DIRECTION: Could you reproduce every one of the records below, line for line, without changing anything?
::::::::::
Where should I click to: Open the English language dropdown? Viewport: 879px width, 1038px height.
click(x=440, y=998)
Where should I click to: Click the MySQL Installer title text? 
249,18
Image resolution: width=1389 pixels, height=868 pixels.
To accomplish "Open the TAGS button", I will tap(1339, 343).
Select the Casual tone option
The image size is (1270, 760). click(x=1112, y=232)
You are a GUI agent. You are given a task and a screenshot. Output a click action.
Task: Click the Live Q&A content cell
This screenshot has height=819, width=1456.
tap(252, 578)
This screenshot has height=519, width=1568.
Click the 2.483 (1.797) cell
::::::::::
FINISHED TASK:
Where should I click to: Open the English language dropdown? Viewport: 879px width, 1038px height.
click(x=440, y=998)
Where should I click to: Click the MySQL Installer title text? 
249,18
Image resolution: width=1389 pixels, height=868 pixels.
To accomplish "Open the TAGS button", I will tap(1339, 343).
Select the Casual tone option
The image size is (1270, 760). click(x=1112, y=232)
You are a GUI agent. You are given a task and a screenshot. Output a click action.
Task: Click the Live Q&A content cell
This screenshot has height=819, width=1456.
tap(252, 578)
This screenshot has height=519, width=1568.
Click the 2.483 (1.797) cell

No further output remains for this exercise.